De Amerikaanse FCC houdt vast aan de deadline van 14 mei 2007 voor het aftapbaar maken van telefonieverbindingen van breedband- en VoIP-aanbieders.
In augustus 2005 besloot de Federal Communications Commission (FCC) dat telefoongesprekken over breedband en via VoIP vallen onder de CALEA (Communications Assistence for Law Enforcement Act) en dus afgeluisterd mogen worden. VoIP- en breedband-aanbieders kregen daardoor de verplichting om voor 14 mei 2007 hun netwerk zo in te richten dat telefoongesprekken aftapbaar zijn.

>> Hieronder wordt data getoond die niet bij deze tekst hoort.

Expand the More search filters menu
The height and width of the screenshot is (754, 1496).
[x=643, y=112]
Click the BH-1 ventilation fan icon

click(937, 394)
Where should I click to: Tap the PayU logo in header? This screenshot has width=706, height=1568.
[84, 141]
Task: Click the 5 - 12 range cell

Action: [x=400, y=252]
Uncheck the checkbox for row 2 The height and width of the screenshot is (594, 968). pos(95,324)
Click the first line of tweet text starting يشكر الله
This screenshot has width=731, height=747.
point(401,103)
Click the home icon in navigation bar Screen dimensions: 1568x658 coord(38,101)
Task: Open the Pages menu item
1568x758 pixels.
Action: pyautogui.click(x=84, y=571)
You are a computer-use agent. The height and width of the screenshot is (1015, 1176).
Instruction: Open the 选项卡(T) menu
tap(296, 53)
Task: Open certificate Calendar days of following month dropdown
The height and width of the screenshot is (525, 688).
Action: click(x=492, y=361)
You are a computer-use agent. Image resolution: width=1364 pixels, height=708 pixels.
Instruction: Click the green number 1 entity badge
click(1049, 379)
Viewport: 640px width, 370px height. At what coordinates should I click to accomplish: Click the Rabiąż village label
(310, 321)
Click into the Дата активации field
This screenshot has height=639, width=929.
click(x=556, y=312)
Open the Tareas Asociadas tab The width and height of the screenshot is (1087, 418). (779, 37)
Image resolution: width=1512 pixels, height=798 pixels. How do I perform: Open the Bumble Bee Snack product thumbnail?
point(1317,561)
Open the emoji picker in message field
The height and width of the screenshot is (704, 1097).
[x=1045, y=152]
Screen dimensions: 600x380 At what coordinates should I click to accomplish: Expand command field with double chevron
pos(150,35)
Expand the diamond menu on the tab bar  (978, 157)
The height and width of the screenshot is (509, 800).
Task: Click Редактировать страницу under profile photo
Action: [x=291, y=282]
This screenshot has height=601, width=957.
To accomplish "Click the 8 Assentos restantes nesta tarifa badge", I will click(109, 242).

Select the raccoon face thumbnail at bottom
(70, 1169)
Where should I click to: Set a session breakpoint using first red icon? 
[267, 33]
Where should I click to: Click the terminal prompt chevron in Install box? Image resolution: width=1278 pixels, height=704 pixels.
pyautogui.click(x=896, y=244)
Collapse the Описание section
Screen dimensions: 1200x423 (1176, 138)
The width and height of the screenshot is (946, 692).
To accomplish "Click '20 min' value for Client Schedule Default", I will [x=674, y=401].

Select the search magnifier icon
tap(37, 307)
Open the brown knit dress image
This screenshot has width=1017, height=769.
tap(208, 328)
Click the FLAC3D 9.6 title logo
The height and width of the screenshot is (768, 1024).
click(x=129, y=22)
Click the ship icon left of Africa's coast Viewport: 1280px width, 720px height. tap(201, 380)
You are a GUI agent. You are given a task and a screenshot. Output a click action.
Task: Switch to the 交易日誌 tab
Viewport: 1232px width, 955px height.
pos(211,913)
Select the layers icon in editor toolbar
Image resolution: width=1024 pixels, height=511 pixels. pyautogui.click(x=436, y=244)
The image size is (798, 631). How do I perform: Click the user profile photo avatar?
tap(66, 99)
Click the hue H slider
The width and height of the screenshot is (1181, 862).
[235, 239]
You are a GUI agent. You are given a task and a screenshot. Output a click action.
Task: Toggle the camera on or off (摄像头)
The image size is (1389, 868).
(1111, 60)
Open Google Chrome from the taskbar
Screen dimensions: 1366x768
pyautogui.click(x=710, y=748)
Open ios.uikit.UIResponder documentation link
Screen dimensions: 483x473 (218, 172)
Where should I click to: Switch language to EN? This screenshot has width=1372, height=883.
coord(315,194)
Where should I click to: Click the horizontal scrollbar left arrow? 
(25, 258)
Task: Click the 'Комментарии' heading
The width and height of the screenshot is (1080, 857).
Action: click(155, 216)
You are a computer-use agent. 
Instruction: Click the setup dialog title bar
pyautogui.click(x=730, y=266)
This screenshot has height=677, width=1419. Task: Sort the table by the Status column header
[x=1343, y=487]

Bovendien moeten ze vanaf die datum de inhoud van telefoongesprekken voor een bepaalde tijdsperiode opslaan. Dit oordeel volgde op een petitie van het ministerie van Justitie, de FBI en de DEA, die voorstander van aftapmogelijkheden zijn.
De CALEA werd aangenomen in oktober 1994, met als doel wetshandhavers toegang te bieden tot telefonie-netwerken, om zo de misdaad te kunnen bestrijden en de staatsveiligheid te garanderen.
De verplichting geldt alleen voor aanbieders die VoIP-diensten bieden waarmee van en naar het het vaste net gebeld kan worden, omdat alleen deze diensten volgens de FCC onder de Communications Assistance for Law Enforcement Act (CALEA) vallen.